(MATERIAL PROVIDED Opens)
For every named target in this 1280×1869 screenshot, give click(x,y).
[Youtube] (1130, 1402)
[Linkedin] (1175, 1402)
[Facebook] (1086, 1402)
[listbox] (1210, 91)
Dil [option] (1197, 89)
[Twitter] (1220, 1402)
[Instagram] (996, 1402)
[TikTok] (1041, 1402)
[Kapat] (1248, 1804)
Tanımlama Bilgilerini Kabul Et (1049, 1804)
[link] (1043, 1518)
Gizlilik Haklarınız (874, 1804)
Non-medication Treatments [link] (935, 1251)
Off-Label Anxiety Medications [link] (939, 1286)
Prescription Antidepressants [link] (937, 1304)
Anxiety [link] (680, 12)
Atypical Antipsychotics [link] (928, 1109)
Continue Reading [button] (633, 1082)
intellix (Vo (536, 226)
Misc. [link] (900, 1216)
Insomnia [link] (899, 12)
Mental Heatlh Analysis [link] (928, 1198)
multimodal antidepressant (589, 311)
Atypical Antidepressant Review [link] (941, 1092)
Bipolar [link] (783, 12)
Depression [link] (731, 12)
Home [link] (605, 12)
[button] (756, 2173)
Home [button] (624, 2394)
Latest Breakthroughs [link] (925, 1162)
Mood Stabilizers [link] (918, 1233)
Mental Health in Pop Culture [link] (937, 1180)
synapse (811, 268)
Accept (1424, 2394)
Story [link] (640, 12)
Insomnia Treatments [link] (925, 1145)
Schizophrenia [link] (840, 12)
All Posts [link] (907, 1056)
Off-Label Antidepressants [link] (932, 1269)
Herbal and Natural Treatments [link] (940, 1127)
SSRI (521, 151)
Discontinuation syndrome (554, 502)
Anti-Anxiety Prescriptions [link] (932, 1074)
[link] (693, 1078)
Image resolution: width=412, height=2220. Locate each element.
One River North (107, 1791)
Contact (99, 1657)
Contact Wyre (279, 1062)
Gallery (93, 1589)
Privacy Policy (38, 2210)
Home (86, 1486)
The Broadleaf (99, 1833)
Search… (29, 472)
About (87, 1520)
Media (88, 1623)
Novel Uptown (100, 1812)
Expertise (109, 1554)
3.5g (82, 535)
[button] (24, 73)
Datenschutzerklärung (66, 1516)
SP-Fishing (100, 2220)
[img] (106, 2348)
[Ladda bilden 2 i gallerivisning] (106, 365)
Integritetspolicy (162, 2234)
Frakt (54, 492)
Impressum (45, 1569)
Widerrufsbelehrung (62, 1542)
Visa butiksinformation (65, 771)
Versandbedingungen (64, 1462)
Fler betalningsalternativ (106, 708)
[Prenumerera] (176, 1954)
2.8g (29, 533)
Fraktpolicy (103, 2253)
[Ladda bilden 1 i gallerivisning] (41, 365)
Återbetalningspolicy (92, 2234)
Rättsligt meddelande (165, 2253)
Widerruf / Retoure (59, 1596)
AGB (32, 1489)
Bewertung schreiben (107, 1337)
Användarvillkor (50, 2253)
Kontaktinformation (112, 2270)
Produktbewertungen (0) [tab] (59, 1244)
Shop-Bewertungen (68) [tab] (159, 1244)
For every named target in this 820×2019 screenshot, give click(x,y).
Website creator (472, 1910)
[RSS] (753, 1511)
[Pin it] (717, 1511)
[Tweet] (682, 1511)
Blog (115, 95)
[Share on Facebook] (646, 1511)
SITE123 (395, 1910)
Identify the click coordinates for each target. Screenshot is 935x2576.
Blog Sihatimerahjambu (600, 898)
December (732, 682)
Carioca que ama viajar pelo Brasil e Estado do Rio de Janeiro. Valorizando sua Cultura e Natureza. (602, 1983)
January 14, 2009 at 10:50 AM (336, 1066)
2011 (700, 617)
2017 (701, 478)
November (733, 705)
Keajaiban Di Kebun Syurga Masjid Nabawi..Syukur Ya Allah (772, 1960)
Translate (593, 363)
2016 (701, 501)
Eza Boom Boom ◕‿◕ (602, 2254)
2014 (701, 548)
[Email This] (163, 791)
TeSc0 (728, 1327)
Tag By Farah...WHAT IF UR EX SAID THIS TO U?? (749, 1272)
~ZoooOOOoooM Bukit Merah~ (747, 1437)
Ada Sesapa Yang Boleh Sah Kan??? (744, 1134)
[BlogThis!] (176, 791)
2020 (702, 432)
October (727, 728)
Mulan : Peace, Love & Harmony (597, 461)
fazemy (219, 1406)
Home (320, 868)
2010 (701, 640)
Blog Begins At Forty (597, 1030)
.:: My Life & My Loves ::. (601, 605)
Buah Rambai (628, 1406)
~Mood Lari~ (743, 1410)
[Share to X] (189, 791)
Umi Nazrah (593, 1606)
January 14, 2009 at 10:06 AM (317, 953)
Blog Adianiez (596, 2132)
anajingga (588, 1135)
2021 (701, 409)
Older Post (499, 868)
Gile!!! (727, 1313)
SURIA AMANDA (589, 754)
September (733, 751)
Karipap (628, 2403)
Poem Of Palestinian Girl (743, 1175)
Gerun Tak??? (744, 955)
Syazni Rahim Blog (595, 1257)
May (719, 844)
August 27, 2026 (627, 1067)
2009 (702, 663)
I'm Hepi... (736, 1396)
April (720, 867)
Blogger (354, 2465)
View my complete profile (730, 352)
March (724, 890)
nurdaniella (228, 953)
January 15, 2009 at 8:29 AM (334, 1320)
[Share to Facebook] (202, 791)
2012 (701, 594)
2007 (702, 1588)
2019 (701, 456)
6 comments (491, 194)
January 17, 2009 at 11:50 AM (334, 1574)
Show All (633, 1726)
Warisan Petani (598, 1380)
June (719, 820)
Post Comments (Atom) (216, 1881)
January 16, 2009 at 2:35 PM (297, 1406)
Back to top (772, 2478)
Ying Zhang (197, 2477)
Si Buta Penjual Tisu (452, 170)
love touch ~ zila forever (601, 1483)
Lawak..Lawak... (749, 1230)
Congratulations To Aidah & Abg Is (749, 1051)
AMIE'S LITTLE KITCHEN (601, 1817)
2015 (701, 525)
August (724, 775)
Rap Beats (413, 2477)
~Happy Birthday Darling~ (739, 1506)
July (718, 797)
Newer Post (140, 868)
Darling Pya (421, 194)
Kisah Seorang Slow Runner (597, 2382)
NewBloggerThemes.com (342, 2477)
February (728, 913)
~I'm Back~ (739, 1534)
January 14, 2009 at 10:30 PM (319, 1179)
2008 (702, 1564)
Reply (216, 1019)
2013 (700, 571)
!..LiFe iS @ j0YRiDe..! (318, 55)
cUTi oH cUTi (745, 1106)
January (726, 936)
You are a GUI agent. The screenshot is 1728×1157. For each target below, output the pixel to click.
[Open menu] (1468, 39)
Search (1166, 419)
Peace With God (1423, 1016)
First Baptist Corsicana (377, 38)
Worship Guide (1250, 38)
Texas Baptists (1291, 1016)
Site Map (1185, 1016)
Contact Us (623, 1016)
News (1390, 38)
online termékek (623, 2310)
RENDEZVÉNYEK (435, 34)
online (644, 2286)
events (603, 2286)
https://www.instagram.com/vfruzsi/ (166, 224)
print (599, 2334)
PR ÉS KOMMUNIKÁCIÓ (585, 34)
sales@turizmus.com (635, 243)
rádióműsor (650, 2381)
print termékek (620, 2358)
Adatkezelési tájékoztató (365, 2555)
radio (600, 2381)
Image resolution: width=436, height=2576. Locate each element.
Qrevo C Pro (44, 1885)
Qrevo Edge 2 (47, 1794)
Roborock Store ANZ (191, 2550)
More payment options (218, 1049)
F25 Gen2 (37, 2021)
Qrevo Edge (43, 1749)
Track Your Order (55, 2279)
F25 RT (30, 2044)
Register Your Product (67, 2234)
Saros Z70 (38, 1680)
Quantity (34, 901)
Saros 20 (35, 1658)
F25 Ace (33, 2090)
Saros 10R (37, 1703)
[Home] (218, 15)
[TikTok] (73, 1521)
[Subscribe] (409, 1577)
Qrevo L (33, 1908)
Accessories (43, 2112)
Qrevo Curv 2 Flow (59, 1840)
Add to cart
(MATERIAL PROVIDED Closes)
> _TASK REQUIREMENTS_:
Copy the stretch of the records above that runs from the line with "All Posts [link] (907, 1056)" through the line with "Shop-Bewertungen (68) [tab] (159, 1244)". Both end lines belong in the copy, and nothing else does.

> _WRITTEN RESPONSE_:
All Posts [link] (907, 1056)
Off-Label Antidepressants [link] (932, 1269)
Herbal and Natural Treatments [link] (940, 1127)
SSRI (521, 151)
Discontinuation syndrome (554, 502)
Anti-Anxiety Prescriptions [link] (932, 1074)
[link] (693, 1078)
Image resolution: width=412, height=2220. Locate each element.
One River North (107, 1791)
Contact (99, 1657)
Contact Wyre (279, 1062)
Gallery (93, 1589)
Privacy Policy (38, 2210)
Home (86, 1486)
The Broadleaf (99, 1833)
Search… (29, 472)
About (87, 1520)
Media (88, 1623)
Novel Uptown (100, 1812)
Expertise (109, 1554)
3.5g (82, 535)
[button] (24, 73)
Datenschutzerklärung (66, 1516)
SP-Fishing (100, 2220)
[img] (106, 2348)
[Ladda bilden 2 i gallerivisning] (106, 365)
Integritetspolicy (162, 2234)
Frakt (54, 492)
Impressum (45, 1569)
Widerrufsbelehrung (62, 1542)
Visa butiksinformation (65, 771)
Versandbedingungen (64, 1462)
Fler betalningsalternativ (106, 708)
[Prenumerera] (176, 1954)
2.8g (29, 533)
Fraktpolicy (103, 2253)
[Ladda bilden 1 i gallerivisning] (41, 365)
Återbetalningspolicy (92, 2234)
Rättsligt meddelande (165, 2253)
Widerruf / Retoure (59, 1596)
AGB (32, 1489)
Bewertung schreiben (107, 1337)
Användarvillkor (50, 2253)
Kontaktinformation (112, 2270)
Produktbewertungen (0) [tab] (59, 1244)
Shop-Bewertungen (68) [tab] (159, 1244)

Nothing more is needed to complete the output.